A raw DynamoDB stream record for a simple order item looks like this:

{
  "orderId": {"S": "ORD-2026-001"},
  "customerId": {"S": "CUST-4821"},
  "totalAmount": {"N": "149.99"},
  "items": {"L": [
    {"M": {
      "sku": {"S": "SKU-100"},
      "qty": {"N": "2"},
      "price": {"N": "49.99"}
    }},
    {"M": {
      "sku": {"S": "SKU-205"},
      "qty": {"N": "1"},
      "price": {"N": "50.01"}
    }}
  ]},
  "isPrime": {"BOOL": true},
  "createdAt": {"S": "2026-02-25T10:30:00Z"}
}

Before this can land in Snowflake as a usable row, every type descriptor must be unwrapped. The {"S": "ORD-2026-001"} wrapper becomes just "ORD-2026-001", and {"N": "149.99"} becomes the number 149.99. Numbers in DynamoDB are always strings inside the descriptor, so you also need to cast them to numeric types.

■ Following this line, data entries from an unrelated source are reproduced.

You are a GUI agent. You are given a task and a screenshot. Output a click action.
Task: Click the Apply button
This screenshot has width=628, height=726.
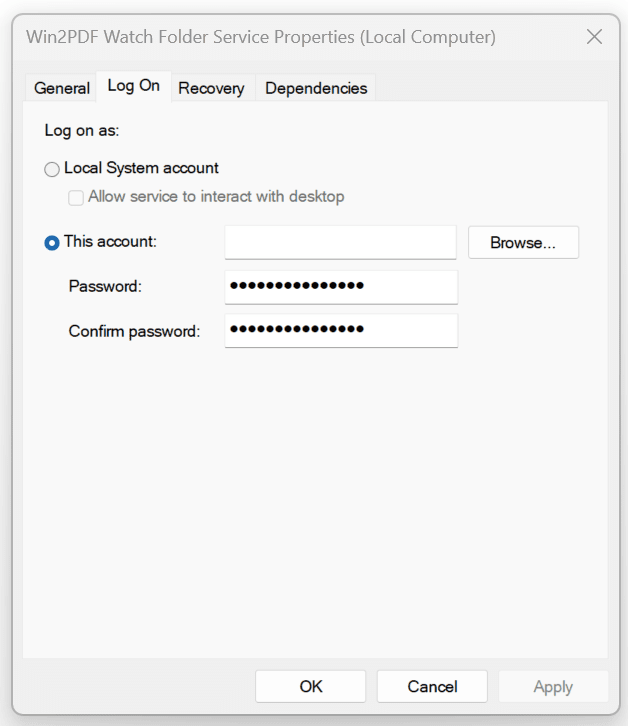(x=553, y=686)
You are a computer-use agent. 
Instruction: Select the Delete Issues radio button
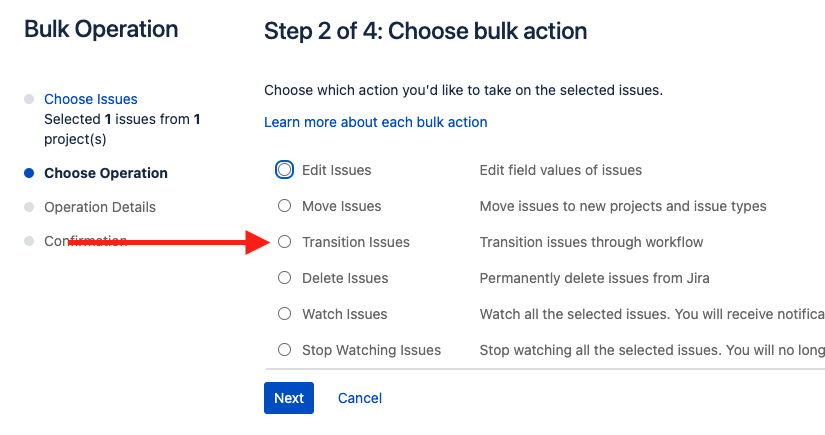pyautogui.click(x=284, y=278)
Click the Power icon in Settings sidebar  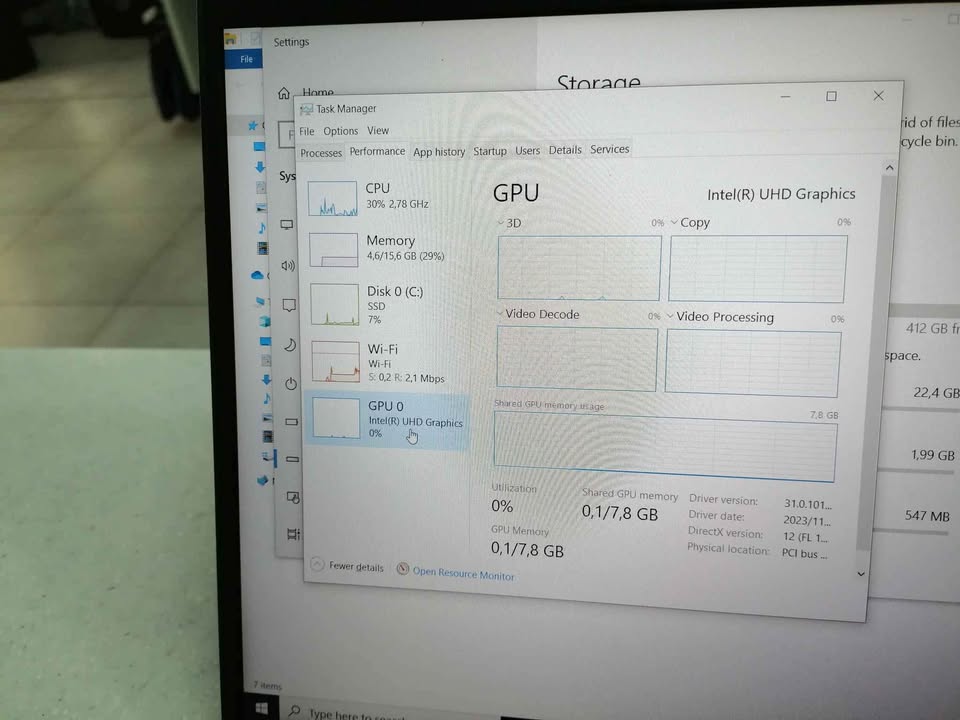click(291, 383)
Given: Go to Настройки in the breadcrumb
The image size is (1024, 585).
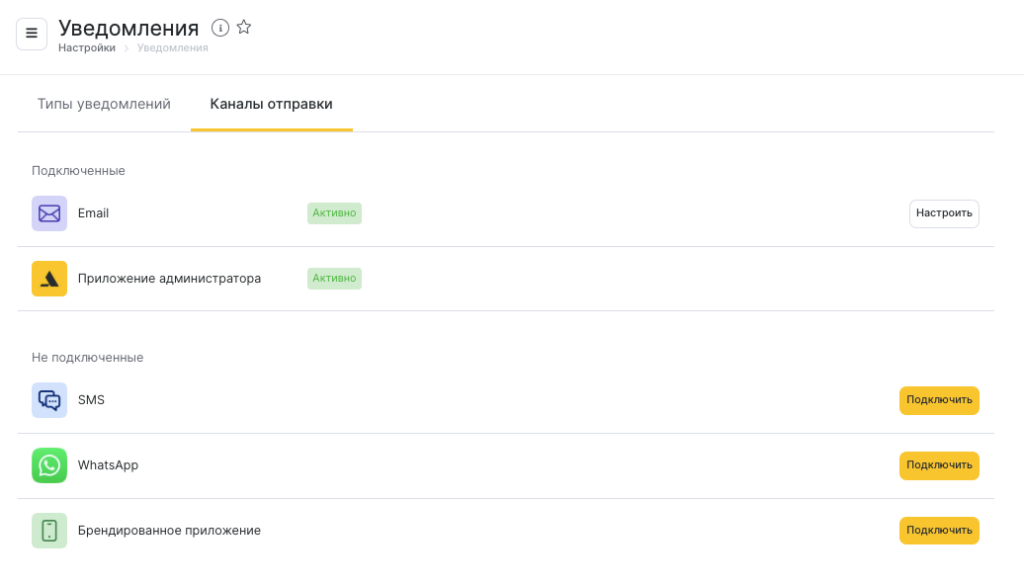Looking at the screenshot, I should 86,48.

Document Flattening Strategies

Once type descriptors are stripped, you still need to decide how a nested, schema-less document maps to Snowflake’s columnar model.

Strategy 1: Full VARIANT Storage

Store each DynamoDB item as a single VARIANT column in Snowflake and use dot-notation queries at read time.

CREATE TABLE orders (
  pk VARCHAR,
  sk VARCHAR,
  item VARIANT,
  _streamkap_ts TIMESTAMP_NTZ
);

-- Query nested data
SELECT
  item:orderId::VARCHAR AS order_id,
  item:totalAmount::NUMBER(10,2) AS total,
  item:items[0]:sku::VARCHAR AS first_sku
FROM orders;

Pros: Zero schema management, handles any item shape. Cons: No columnar pruning benefits, every query must parse the VARIANT, harder for analysts unfamiliar with semi-structured syntax.

Strategy 2: Top-Level Flattening

Extract top-level attributes into dedicated columns during ingestion.

CREATE TABLE orders (
  order_id VARCHAR,
  customer_id VARCHAR,
  total_amount NUMBER(10,2),
  is_prime BOOLEAN,
  created_at TIMESTAMP_NTZ,
  items VARIANT,   -- nested list stays as VARIANT
  _cdc_operation VARCHAR,
  _cdc_timestamp TIMESTAMP_NTZ
);

Pros: Standard SQL queries, columnar storage benefits, analysts can use the table immediately. Cons: Requires defining the schema upfront, new top-level attributes need schema evolution.

Strategy 3: Hybrid

Keep a flattened set of known columns plus a raw_item VARIANT column containing the full document. This gives you the best of both approaches: fast queries on known columns, and access to the full document when you need it.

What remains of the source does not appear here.